§ PASSAGE GIVEN
** begin **
- Theatrical release poster
- Directed by: Robert Butler
- Written by: Joe McEveety Arthur Alsberg Don Nelson
- Story by: Rod Piffath
- Produced by: Ron Miller
- Starring: Jim Dale Karen Valentine Don Knotts Jack Elam Darren McGavin
- Cinematography: Frank V. Phillips
- Edited by: Ray de Leuw
- Music by: Buddy Baker Walter Sheets (orchestration)
- Production company: Walt Disney Productions
- Distributed by: Buena Vista Distribution
- Release date: July 5, 1978;
- Running time: 90 minutes
- Country: United States
- Language: English

= Hot Lead and Cold Feet =

1978 film by Robert Butler

Hot Lead and Cold Feet (originally titled Welcome to Bloodshy) is a 1978 American comedy-Western film produced by Walt Disney Productions and starring Jim Dale (in triple roles), Karen Valentine, Don Knotts, Jack Elam and Darren McGavin.
** end **
§ WHAT YOU WILL DO
1: Summarize the entry on Hot Lead and Cold Feet in two sentences.
2: Write out, word for word, the part of the entry on Hot Lead and Cold Feet that opens with the words containing "1978 film by" and closes with "and Darren McGavin.".

§ INFORMATION PROVIDED
** begin **
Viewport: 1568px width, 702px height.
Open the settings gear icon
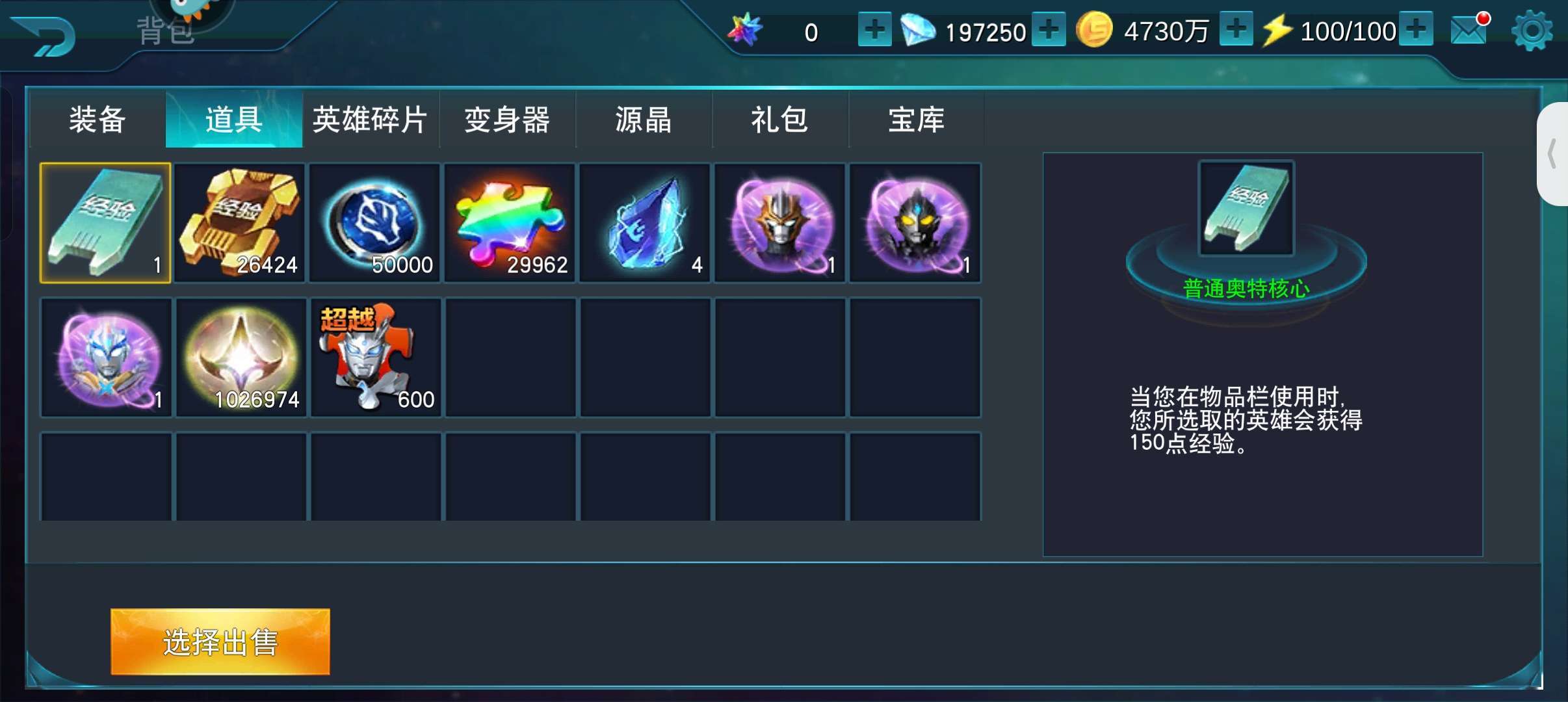click(1532, 31)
** end **
§ OUTPUTS
1: Hot Lead and Cold Feet, originally titled Welcome to Bloodshy, is a 1978 American comedy-Western film produced by Walt Disney Productions and directed by Robert Butler. It stars Jim Dale in triple roles, along with Karen Valentine, Don Knotts, Jack Elam and Darren McGavin, and it was released on July 5, 1978, with a running time of 90 minutes.

2:
1978 film by Robert Butler

Hot Lead and Cold Feet (originally titled Welcome to Bloodshy) is a 1978 American comedy-Western film produced by Walt Disney Productions and starring Jim Dale (in triple roles), Karen Valentine, Don Knotts, Jack Elam and Darren McGavin.